With our team, we are trying to push back on the relentlessness of the ruthless timetable (note to self, name for next book), and giving people the time and space to create magic and actually talk to one another, not what the next unit will ‘cover,’ but what will happen over the next several days to connect young people with experiences that will challenge them. One thing George never mentioned was that his vaudeville wasn’t just a performance, it had to engage the audience!!
It’s crazy what happens when the music/drama teacher and the language/outdoor ed instructor share ideas and plan. CRAZY. And wow is it good for kids. Yes, much easier for upper than lower school, but still.
Our work is way too complex to relegate this genius to “prep” time or the occasional PD workshop. The prep time, after all, is just enough time for the troubadour to change to his prince costume for the next vaudeville set.
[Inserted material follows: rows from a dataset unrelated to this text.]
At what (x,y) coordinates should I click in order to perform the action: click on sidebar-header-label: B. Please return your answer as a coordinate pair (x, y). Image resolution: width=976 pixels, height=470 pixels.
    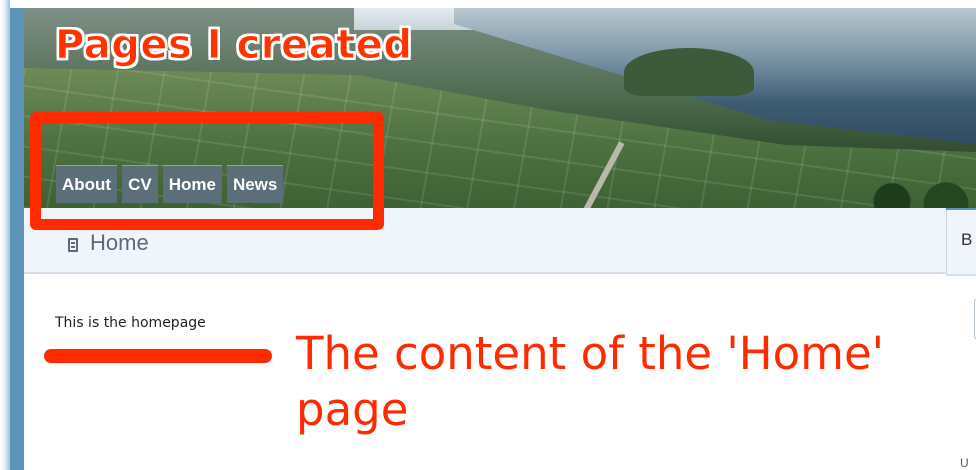
    Looking at the image, I should click on (967, 240).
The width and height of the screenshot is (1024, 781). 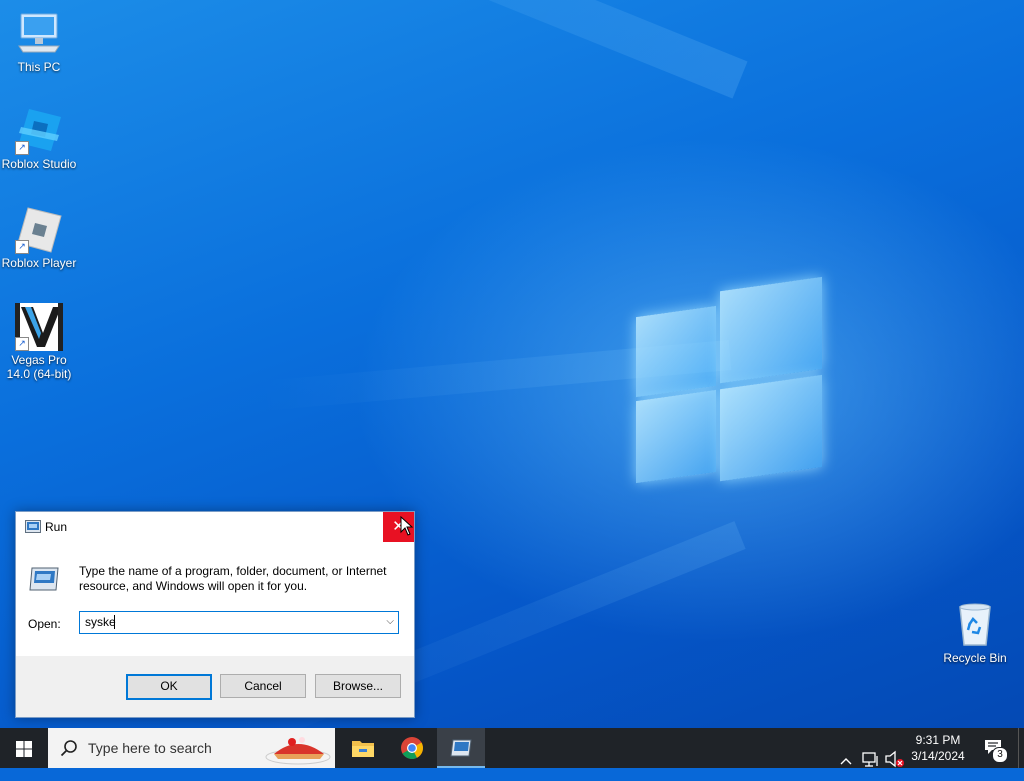 I want to click on taskbar-run, so click(x=461, y=748).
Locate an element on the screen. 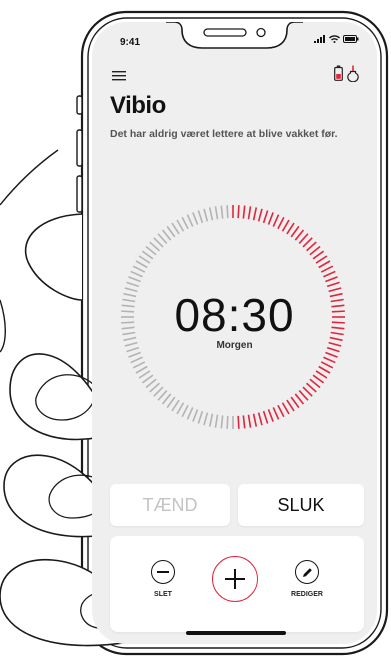  vibrating-alarm-icon is located at coordinates (353, 74).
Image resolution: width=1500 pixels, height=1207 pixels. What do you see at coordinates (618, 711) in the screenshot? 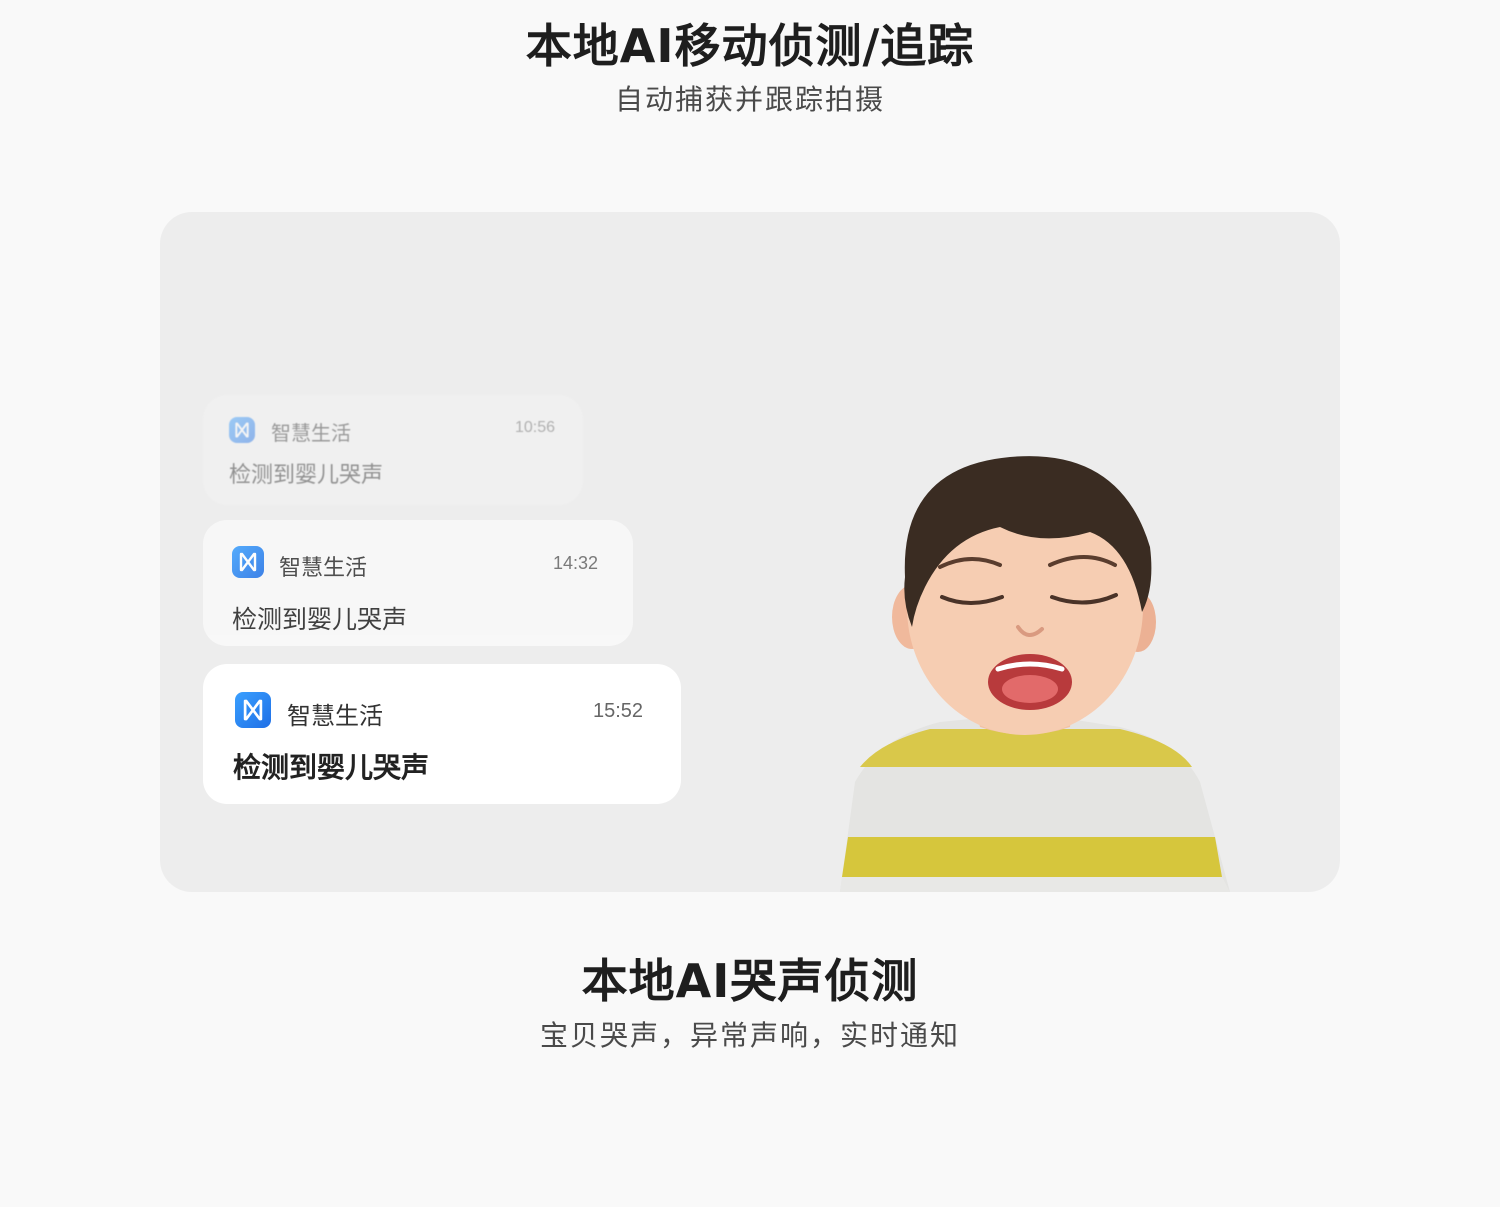
I see `notification-time: 15:52` at bounding box center [618, 711].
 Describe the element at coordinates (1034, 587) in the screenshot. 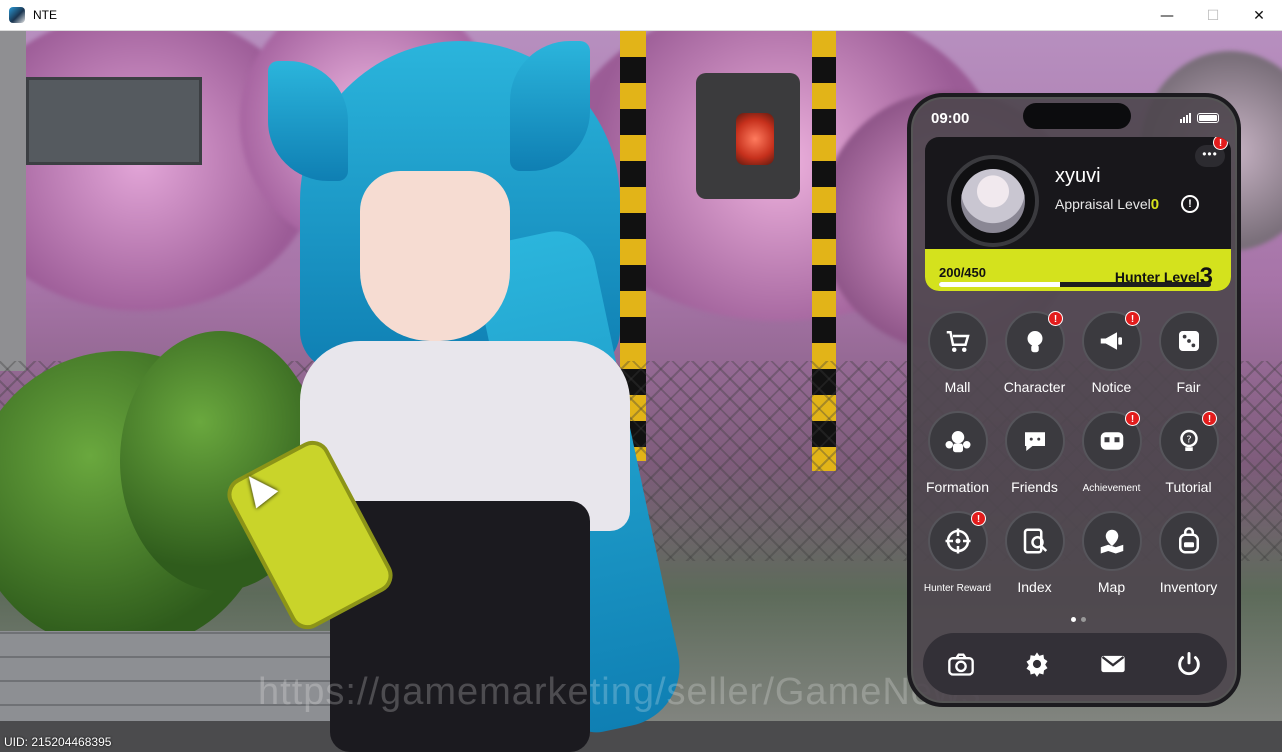

I see `app-label: Index` at that location.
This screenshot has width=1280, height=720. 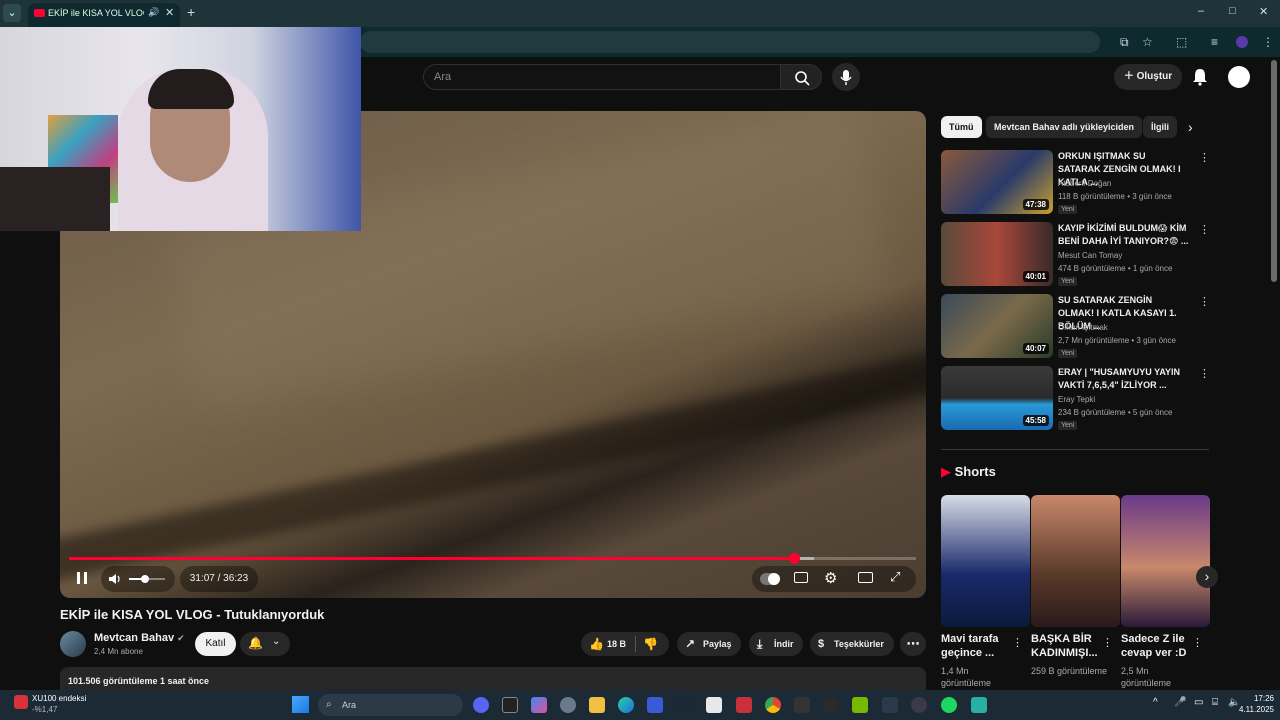 I want to click on fullscreen-icon: ⤢, so click(x=895, y=577).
In the movie Bohemian Rhapsody (and in true life) Queen went to the Ridge Farm Studio in Surrey, England to focus and finish what would become the most streamed song of the 20th century. This wouldn’t have happened if all they did was play five sets of “Killer Queen” every day, all day with only tiny breaks in between.
As we head into peak hiring season, and continue to fill our schedules and timetables with faster, better, more to fill the gaps lost by the pandemic, make up for lost time from lockdowns, and launching the DEI initiative you haven’t gotten to yet, please keep in mind that there are creative and better ways to engage an audience than five live vaudeville shows a day.